When you work in the corporate world your employer pays you to attend conferences and you have a long list of previous colleagues you can email. You have an obvious, understandable-to-most-people job title and you interact with Real Actual Humans all day long.
But if you’re an entrepreneur you could very well work from home, in your sweat pants, by yourself. And when you try to explain what you do you’re met with blank stares or polite nods.
Even if networking as an entreprenuer is a bit tough, it’s still super important. Luckily for all of us, my friend Molly is here to help us. Molly’s new book Reach Out: The Simple Strategy You Need to Know to Expand Your Network and Increase Your Influence is landing on bookshelves and Amazon. You can read about all the preorder bonuses, including a 1:1 phone call with Molly, here.
If you’re a business owner, you’re probably hyper-focused on how to increase your clients or sales. This is true whether you are a one-person Etsy shop or a business that makes millions each year. You probably already know you should be “networking” – but how and to who?
Enter: Reach Out Strategy.
Reach Out Strategy is thinking strategically about the people you have already met. It’s thinking about the people you could make a deeper connection with, and the people your current connections could introduce you to.
There is power in digging into your network to push yourself toward your professional dreams. Click To TweetMost of that power is through acquaintances whom you know loosely, individuals whom you have met in passing, and friends of friends. These connections are the edge of your network. The key to Reach Out Strategy is to send one email every day to someone on this edge.
I’m going to nudge you to send just one Reach Out (an email/social media message/LinkedIn connection) every weekday to someone you know loosely or have a secondary connection to. In a year you will have initiated new conversations with around 260 people.
Assuming a 40% response rate (which is low) to these Reach Outs, you’ll have started or strengthened relationships with 104 connections. These connections can help your business increase sales by bringing in old clients, introducing you to new clients, or amplifying your message via press.
104 new connections could change the entire course of your company’s growth.
As a business owner, here are 3 types of people you should be Reaching Out to on a regular basis
Reaching Out to Past Clients for Repeat Sales
Dig into your Rolodex and Reach Out to past happy clients. Start a genuine conversation with them, asking about specific aspects of their life that you know from doing business with them before. Then ask if they are interested in your services again and/or in a new product you are offering.
Besides offering an upsell, you could also offer a referral benefit. Ask if they know people in their network who would be a great client of yours. Referrals are one of the easiest ways to expand your business without spending tons of additional marketing dollars to capture new customers.

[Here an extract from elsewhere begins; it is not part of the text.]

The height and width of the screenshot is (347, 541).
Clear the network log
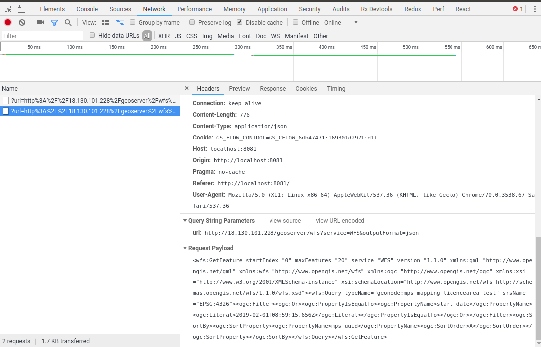(21, 22)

Reaching Out to People You’ve Met at Events for New Sales
One way to find new customers is to attend events with your company’s target market. If you sell mainly to pet owners, start going to local dog Meetup groups with samples and business cards. Do more than just attending conferences indoors with other entrepreneurs. This can be a valuable way to glean new insights but may not be a great way to boost sales.
After an event, follow up with everyone you met. Expand on what you talked about in person and share more about what your company offers that could help make their life easier.
If you really want to be proactive, ask the organizer for a list of attendees ahead of time so that you can have a few targets in mind of people you really want to talk to at the event.
Reaching Out to People with Platforms for Press Coverage
Following up after an event to connect with people you’ve met is especially important if you’re attending events with journalists, bloggers, or podcasters in your industry – these are potential press leads. When you Reach Out to this group, offer to give a quote or be an interview subject for any upcoming pieces they might be working on.
Additionally, if you’ve received press in a specific publication before, Reaching Out to ask the reporter to run a follow-up story or to offer a quote as an expert for a new story can work well.
Try to wait at least six months before pitching a new story idea to the reporter, and have a new angle. For example, tell them about new products, new features, a new hire, or a milestone the business just hit would all be valid reasons to Reach Out. You’ll want to keep in mind that press cycles can be long, especially if the topic is not time sensitive, so you might not hear back right away.
Don’t get discouraged: focus on building the relationship rather than getting an immediate press hit.
Finally, if you have a good relationship with someone who works in media, you can ask if there is anyone else in the industry you should meet. Press that covers one space often have a lot of contacts in that specific industry.
If you’re in tech and talking to a tech writer, asking for suggestions of anyone who would be good for you to know in the space (press or not) might coax them into offering an introduction.
Finally, You Can Also Encourage People to Reach Out to You
Besides Reaching Out to other people, you also want to make sure you appear receptive to people Reaching Out to you – whether you means yourself or your company.
To have your digital profile look friendly for potential partners or customers to Reach Out to you on, make sure that:
(1) there is text on your social media profile(s) that explains your business, with links to your website or favorite product offerings;
(2) you have clear “click-to-buy” links, a contact number, or live chat with a customer service rep on your blog, website, and/or social media; and
(3) you highlight what you want to be known for. For example, even if the bulk of your company’s revenue is doing B2C sales, if you want to do more B2B sales, highlight the B2B offerings on your website via testimonials, images, and service offerings.
It’s time to start Reaching Out. Remember, if you send just one Reach Out (an email or social media message) to a person on the edge of your network every weekday, in one year you’ll have started conversations with 260 people.
These connections can lead to repeat sales, new sales, press coverage, new partnerships, and more. You can do it!
But I want to hear from you guys! If you’re self-employed, how do you build your network? I swear by DIY mastermind retreats and monthly ‘mutually beneficial’ brain-picking phone calls with internet friends!